_EXERCISE DETAILS:_
Format every line of the items below as a JSON list of strings, with one string per line and blank lines omitted.

Items on target coordinates
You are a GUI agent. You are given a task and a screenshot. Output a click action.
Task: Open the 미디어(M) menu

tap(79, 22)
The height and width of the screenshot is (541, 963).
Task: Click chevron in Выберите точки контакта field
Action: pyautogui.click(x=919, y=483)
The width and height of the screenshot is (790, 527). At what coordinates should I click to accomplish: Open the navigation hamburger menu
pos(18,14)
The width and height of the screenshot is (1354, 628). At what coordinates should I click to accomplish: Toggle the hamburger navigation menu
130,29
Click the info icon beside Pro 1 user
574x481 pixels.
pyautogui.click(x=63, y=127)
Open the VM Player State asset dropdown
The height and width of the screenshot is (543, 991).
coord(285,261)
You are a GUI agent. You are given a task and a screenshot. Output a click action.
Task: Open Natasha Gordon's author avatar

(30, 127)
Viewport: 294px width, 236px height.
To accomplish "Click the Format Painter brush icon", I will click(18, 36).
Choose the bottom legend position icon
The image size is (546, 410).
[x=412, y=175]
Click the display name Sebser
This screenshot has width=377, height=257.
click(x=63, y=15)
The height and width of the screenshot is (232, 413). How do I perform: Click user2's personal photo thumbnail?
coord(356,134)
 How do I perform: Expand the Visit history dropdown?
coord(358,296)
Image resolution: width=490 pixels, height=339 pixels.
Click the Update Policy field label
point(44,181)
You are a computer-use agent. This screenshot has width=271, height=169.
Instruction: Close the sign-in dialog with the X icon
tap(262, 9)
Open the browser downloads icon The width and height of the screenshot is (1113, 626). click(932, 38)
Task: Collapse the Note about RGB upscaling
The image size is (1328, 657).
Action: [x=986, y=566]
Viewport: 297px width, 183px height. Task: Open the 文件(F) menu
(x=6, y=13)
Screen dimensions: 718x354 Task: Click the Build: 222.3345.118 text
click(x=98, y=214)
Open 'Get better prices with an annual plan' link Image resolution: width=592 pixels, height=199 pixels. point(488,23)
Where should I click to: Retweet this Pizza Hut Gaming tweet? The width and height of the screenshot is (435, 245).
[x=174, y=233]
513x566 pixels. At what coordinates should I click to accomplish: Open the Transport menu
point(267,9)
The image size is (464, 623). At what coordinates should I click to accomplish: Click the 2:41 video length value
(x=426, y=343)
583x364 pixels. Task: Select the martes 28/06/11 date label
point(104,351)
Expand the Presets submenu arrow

_ANSWER FOR THIS EXERCISE:_
[
  "You are a GUI agent. You are given a task and a screenshot. Output a click action.",
  "Task: Open the 미디어(M) menu",
  "tap(79, 22)",
  "The height and width of the screenshot is (541, 963).",
  "Task: Click chevron in Выберите точки контакта field",
  "Action: pyautogui.click(x=919, y=483)",
  "The width and height of the screenshot is (790, 527). At what coordinates should I click to accomplish: Open the navigation hamburger menu",
  "pos(18,14)",
  "The width and height of the screenshot is (1354, 628). At what coordinates should I click to accomplish: Toggle the hamburger navigation menu",
  "130,29",
  "Click the info icon beside Pro 1 user",
  "574x481 pixels.",
  "pyautogui.click(x=63, y=127)",
  "Open the VM Player State asset dropdown",
  "The height and width of the screenshot is (543, 991).",
  "coord(285,261)",
  "You are a GUI agent. You are given a task and a screenshot. Output a click action.",
  "Task: Open Natasha Gordon's author avatar",
  "(30, 127)",
  "Viewport: 294px width, 236px height.",
  "To accomplish \"Click the Format Painter brush icon\", I will click(18, 36).",
  "Choose the bottom legend position icon",
  "The image size is (546, 410).",
  "[x=412, y=175]",
  "Click the display name Sebser",
  "This screenshot has width=377, height=257.",
  "click(x=63, y=15)",
  "The height and width of the screenshot is (232, 413). How do I perform: Click user2's personal photo thumbnail?",
  "coord(356,134)",
  " How do I perform: Expand the Visit history dropdown?",
  "coord(358,296)",
  "Image resolution: width=490 pixels, height=339 pixels.",
  "Click the Update Policy field label",
  "point(44,181)",
  "You are a computer-use agent. This screenshot has width=271, height=169.",
  "Instruction: Close the sign-in dialog with the X icon",
  "tap(262, 9)",
  "Open the browser downloads icon The width and height of the screenshot is (1113, 626). click(932, 38)",
  "Task: Collapse the Note about RGB upscaling",
  "The image size is (1328, 657).",
  "Action: [x=986, y=566]",
  "Viewport: 297px width, 183px height. Task: Open the 文件(F) menu",
  "(x=6, y=13)",
  "Screen dimensions: 718x354 Task: Click the Build: 222.3345.118 text",
  "click(x=98, y=214)",
  "Open 'Get better prices with an annual plan' link Image resolution: width=592 pixels, height=199 pixels. point(488,23)",
  "Where should I click to: Retweet this Pizza Hut Gaming tweet? The width and height of the screenshot is (435, 245).",
  "[x=174, y=233]",
  "513x566 pixels. At what coordinates should I click to accomplish: Open the Transport menu",
  "point(267,9)",
  "The image size is (464, 623). At what coordinates should I click to accomplish: Click the 2:41 video length value",
  "(x=426, y=343)",
  "583x364 pixels. Task: Select the martes 28/06/11 date label",
  "point(104,351)",
  "Expand the Presets submenu arrow"
]